##### AVAILABLE DATA #####

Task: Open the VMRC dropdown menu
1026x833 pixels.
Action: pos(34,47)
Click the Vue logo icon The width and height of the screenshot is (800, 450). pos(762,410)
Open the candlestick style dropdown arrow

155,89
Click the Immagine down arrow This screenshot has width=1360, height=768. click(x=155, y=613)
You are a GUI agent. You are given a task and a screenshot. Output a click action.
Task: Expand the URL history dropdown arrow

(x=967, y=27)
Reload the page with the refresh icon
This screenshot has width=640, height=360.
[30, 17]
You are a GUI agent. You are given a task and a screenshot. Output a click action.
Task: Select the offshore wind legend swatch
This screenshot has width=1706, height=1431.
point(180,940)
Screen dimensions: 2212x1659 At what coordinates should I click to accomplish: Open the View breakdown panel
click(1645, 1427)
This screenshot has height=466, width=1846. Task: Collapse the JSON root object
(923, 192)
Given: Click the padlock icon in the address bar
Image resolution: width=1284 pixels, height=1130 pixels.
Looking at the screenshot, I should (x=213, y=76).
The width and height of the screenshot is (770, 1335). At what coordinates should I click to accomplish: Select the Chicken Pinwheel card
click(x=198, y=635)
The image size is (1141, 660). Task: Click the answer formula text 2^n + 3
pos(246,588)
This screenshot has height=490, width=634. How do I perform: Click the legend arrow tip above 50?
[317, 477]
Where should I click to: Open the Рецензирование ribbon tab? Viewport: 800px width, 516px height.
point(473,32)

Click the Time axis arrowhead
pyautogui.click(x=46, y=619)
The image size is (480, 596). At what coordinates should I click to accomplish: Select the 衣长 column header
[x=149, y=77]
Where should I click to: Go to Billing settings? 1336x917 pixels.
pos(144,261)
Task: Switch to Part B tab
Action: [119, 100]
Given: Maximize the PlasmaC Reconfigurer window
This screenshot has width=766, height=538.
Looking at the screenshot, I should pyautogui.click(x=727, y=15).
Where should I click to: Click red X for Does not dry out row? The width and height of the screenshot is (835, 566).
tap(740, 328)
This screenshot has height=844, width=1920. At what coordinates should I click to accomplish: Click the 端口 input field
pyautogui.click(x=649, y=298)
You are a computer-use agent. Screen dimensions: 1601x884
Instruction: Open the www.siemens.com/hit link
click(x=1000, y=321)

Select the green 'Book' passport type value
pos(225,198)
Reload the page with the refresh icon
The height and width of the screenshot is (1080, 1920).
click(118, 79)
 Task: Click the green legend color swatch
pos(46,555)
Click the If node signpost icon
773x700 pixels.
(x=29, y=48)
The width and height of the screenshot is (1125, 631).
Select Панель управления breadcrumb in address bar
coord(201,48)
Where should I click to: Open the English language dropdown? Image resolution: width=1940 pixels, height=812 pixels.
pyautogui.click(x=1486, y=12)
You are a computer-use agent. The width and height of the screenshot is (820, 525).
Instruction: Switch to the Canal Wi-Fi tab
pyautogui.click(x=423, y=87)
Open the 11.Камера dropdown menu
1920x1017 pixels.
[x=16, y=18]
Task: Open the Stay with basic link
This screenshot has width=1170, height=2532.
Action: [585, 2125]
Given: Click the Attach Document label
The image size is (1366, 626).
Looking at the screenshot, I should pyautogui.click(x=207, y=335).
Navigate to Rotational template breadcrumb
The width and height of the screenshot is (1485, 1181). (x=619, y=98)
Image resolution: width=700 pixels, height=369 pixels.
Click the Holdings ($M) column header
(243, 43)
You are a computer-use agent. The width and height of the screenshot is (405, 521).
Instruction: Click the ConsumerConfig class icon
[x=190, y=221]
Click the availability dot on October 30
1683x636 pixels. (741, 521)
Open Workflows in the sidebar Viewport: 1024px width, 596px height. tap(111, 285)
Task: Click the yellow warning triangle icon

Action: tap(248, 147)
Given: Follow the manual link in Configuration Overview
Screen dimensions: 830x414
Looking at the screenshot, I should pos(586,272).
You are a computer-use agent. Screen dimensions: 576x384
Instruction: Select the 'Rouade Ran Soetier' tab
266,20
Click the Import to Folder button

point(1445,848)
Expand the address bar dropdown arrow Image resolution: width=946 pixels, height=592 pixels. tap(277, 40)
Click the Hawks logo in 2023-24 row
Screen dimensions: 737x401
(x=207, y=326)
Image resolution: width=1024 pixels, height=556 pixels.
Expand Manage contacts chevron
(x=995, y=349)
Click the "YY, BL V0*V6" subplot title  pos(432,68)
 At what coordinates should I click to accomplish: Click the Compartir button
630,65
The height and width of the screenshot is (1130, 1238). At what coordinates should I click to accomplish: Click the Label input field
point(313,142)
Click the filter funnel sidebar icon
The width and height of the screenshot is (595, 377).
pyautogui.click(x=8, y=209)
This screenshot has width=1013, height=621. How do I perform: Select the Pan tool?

#####

EXERCISE OBJECTIVE: Every line of the entries above that holds "agent" should be copied out.

ANSWER BOX:
You are a GUI agent. You are given a task and a screenshot. Output a click action.
You are a GUI agent. You are given a task and a screenshot. Output a click action.
You are a computer-use agent. Screen dimensions: 1601x884
You are a computer-use agent. The width and height of the screenshot is (820, 525).
You are a computer-use agent. The width and height of the screenshot is (405, 521).
You are a computer-use agent. Screen dimensions: 576x384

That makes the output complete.